The new-fangled wells are essentially vertical wells with a horizontal bend at the oil-rich lime formation. Fracking, a technique used in Kansas since 1947, pushes water and sand down the hole to open up natural fractures in the rock and increase permeability. That combination of old and new technologies allows producers to extract as much as five to 10 times more oil and gas from a horizontal well than a conventional vertical well.

The potential production from the Mississippian Lime Play — and its impact on domestic energy supplies — remains uncertain. But the use of horizontal drilling and hydraulic fracturing to unlock energy supplies previously unavailable in the United States is now in play in places like Pennsylvania, Wyoming, Colorado, New Mexico, Texas, Oklahoma and Louisiana.

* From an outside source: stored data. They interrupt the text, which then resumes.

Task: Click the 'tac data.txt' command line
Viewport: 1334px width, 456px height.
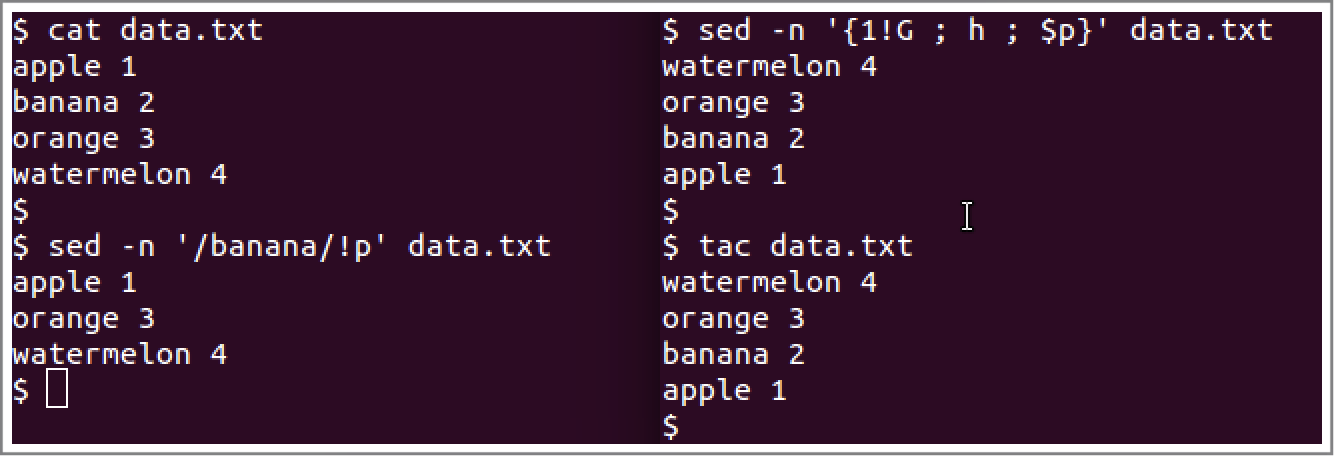Action: [788, 246]
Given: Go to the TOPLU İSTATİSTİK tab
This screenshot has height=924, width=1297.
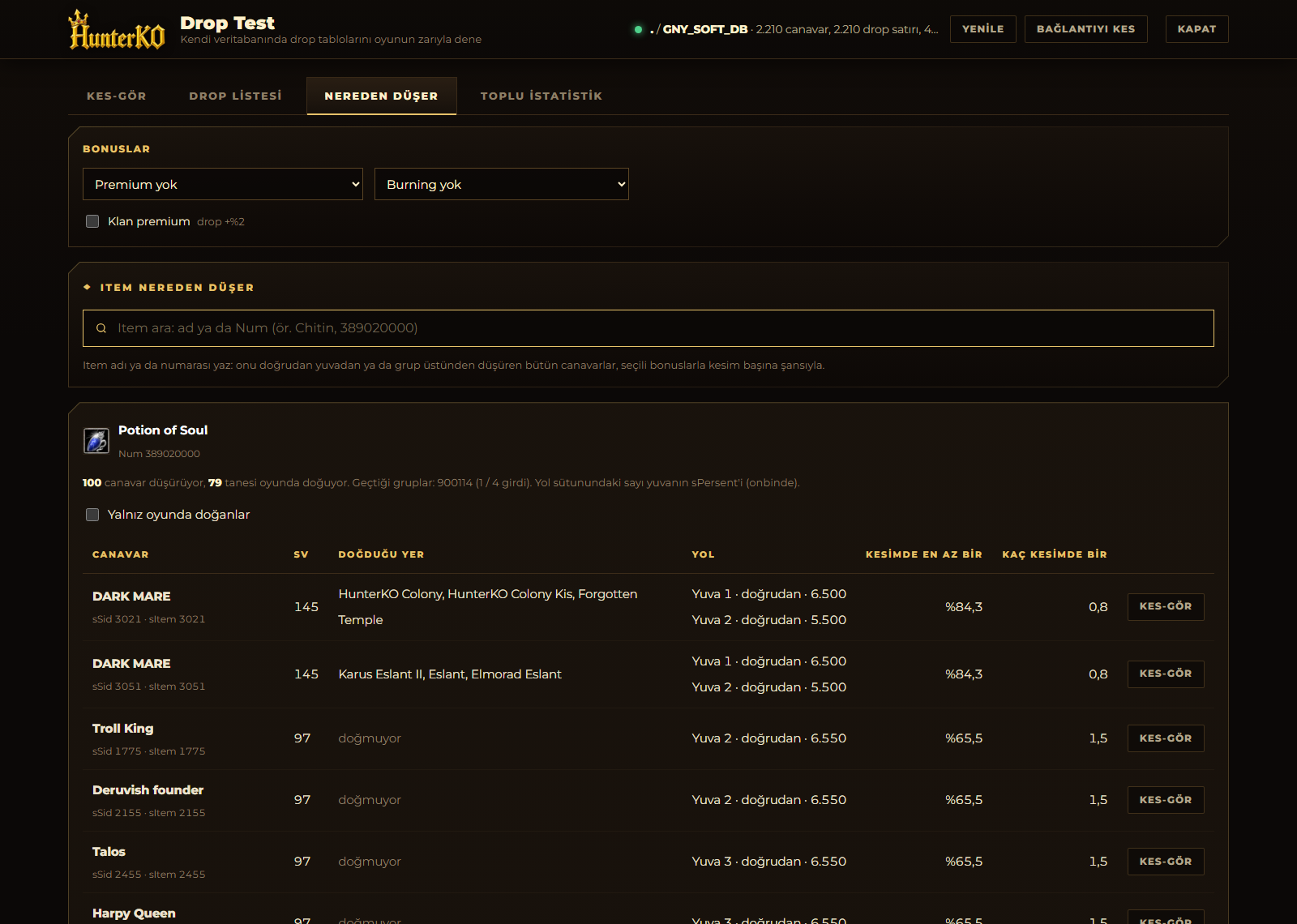Looking at the screenshot, I should tap(541, 96).
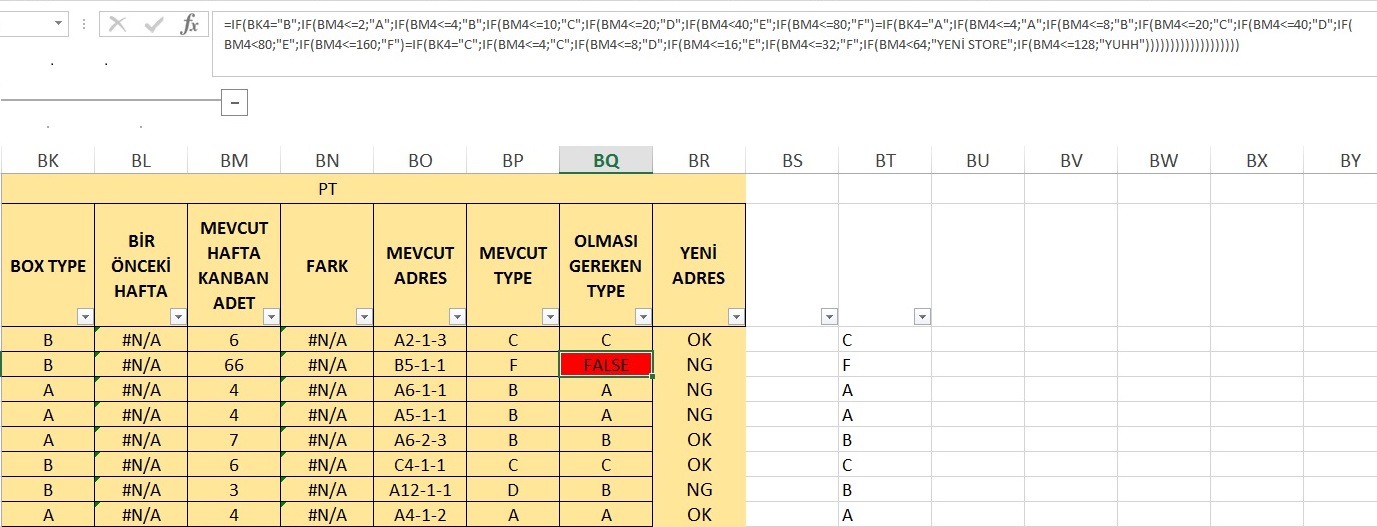Click the cell containing A12-1-1
The image size is (1377, 527).
[420, 490]
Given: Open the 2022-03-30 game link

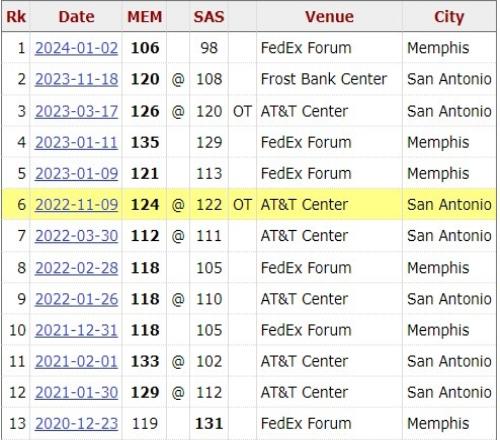Looking at the screenshot, I should point(76,236).
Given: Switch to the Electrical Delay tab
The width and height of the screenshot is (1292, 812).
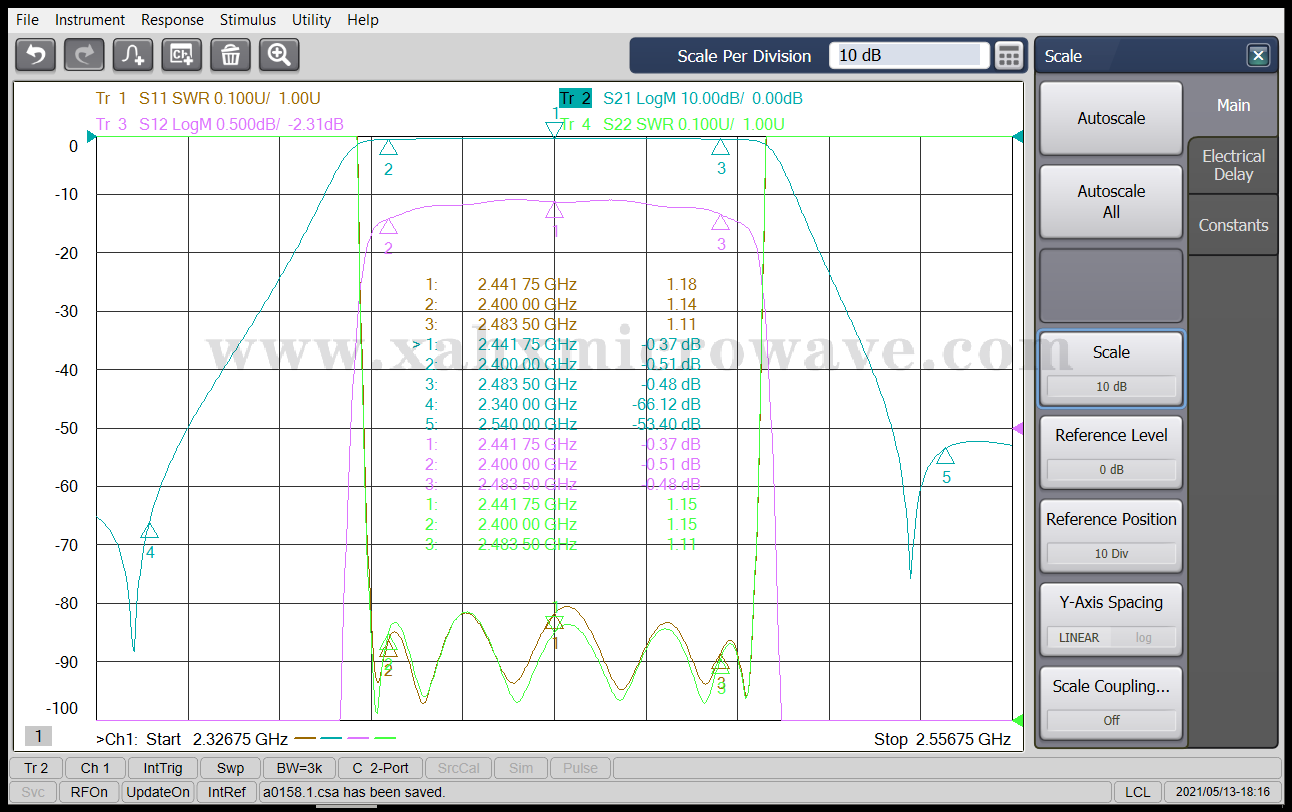Looking at the screenshot, I should (x=1233, y=165).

"We believe this is a game changer," said Shell spokesman Scott Scheffler. "We hope the Mississippian will be one piece of that."

Just ask Kevin White, senior vice president of business development at Oklahoma-based SandRidge Energy . His company has already spent $350 million to acquire nearly 2 million acres of mineral rights in Kansas and Oklahoma — with a majority of those leased acres located across a vast swath of central Kansas.

"Kansas as a percentage of what we are doing will just get bigger and bigger every year because it has got the most undrilled acreage left that we need to go drill," White said.

This year alone, SandRidge expects to pour $700 million into developing the Mississippian Lime Play in those two states. The company now has 21 drilling rigs to drill 50 wells in Kansas and 350 wells in Oklahoma this year. Next year the company plans to have 45 rigs drilling 675 wells. To hold on to its leases, the company must drill a well every mile or so.

Once that is done — something White says will take five years — SandRidge will go back and drill more wells until they have three wells per square mile. Within the next dozen years or so, SandRidge alone expects to punch more than 5,000 wells in Kansas, he said.

Other big players in Kansas are Shell Oil and Chesapeake Energy , along with smaller independent Kansas producers.

Shell said it has acquired leases in a seven-county area in southern Kansas and is just now drilling its second exploratory well in Harper County. It plans to run three or four drilling rigs this year. Osage Resources plans to drill 216 horizontal wells to fully develop its Barber County lease.

"In this area, the chances of a dry hole are zero percent," said Ben Crouch, Osage's chief operating officer.

Tyson West now leaves his home in Enid, Okla., at 4:15 a.m. and drives two hours to the Medicine Lodge rig where his Oklahoma-based employer is drilling for Osage Resources. The 27-year-old oilfield worker logs a 12-hour work shift before driving back home. He works seven days straight, seven days off.

"It has kept me at a job," West said. "It is a real, good-paying job."

Each horizontal well costs about $3 million to develop and pays for itself within 18 months of production, White said. The typical rate of return on investment is 90 percent.

"One of the things making it so attractive today is the high oil prices we are seeing," White said. In past decades, Kansas punched some 7,000 conventional vertical wells into the Mississippian Lime.

Meanwhile, the Sierra Club said it is concerned about the impact of fracking on water tables and underground aquifers, while the industry contends the wells are safe. The Mississippian Lime, for example, is 5,000 feet deep, while groundwater typically lies 500 to 1,000 feet deep — with a lot of geological barriers separating the two, Cross said.

Environmentalists want safeguards such as a requirement that drillers provide a list of toxic chemicals they are using and submit a test of the water table for analysis before drilling to pinpoint the culprit if chemicals are later found in groundwater, said Craig Wolfe, spokesman for the Kansas chapter of the Sierra Club.